The harvesting process will look very different to techniques utilised in Mexico, which are largely completed by hand. TSI will be investing in bespoke machinery and technology that will see around 800 plants harvested a day. Monsour predicts the harvest process will be entirely mechanised.

“Some machinery will be automated and it will basically replace all physical labour,” he says. “We’re in a sugar-cane-growing region, and a lot of engineering people here have been involved in designing equipment over the years, so we can design equipment with them for our purpose. Like anyone who starts out trying to mechanise fruit and
vegetable harvesting, there are a lot of tricky things to develop.”

Harvesting machinery will be linked with technology such as drones, with the two working hand in hand. “We will use drones to single out individual plants and guide the equipment to harvest them first followed by the next level and then what’s left,” says Monsour.

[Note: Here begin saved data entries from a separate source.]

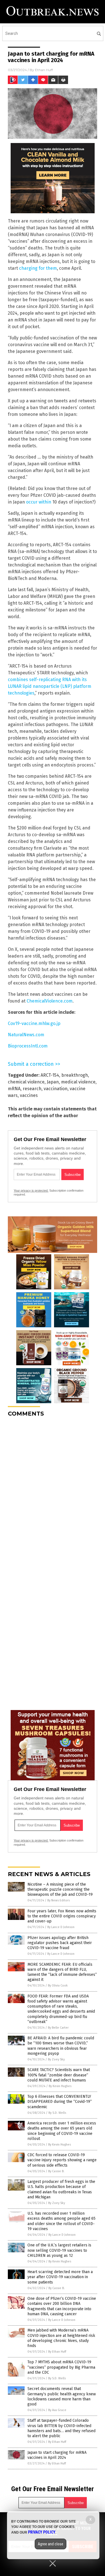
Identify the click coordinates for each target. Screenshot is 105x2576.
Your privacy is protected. (31, 1190)
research (32, 1088)
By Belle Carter (58, 2027)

With that said, the harvest of the first Eden Lassie agave is still a few years away, with the first plantings estimated to be ready in the next three to four years. In that time, the farm will also undergo a development which will see the creation of an on-site distillery, powered by hydrogen and solar technology, along with a production facility and a visitor centre.

Tequila and mezcal have both experienced a sharp surge in growth among Australian drinkers, with the launch of a localised product taking a shot at the booming category.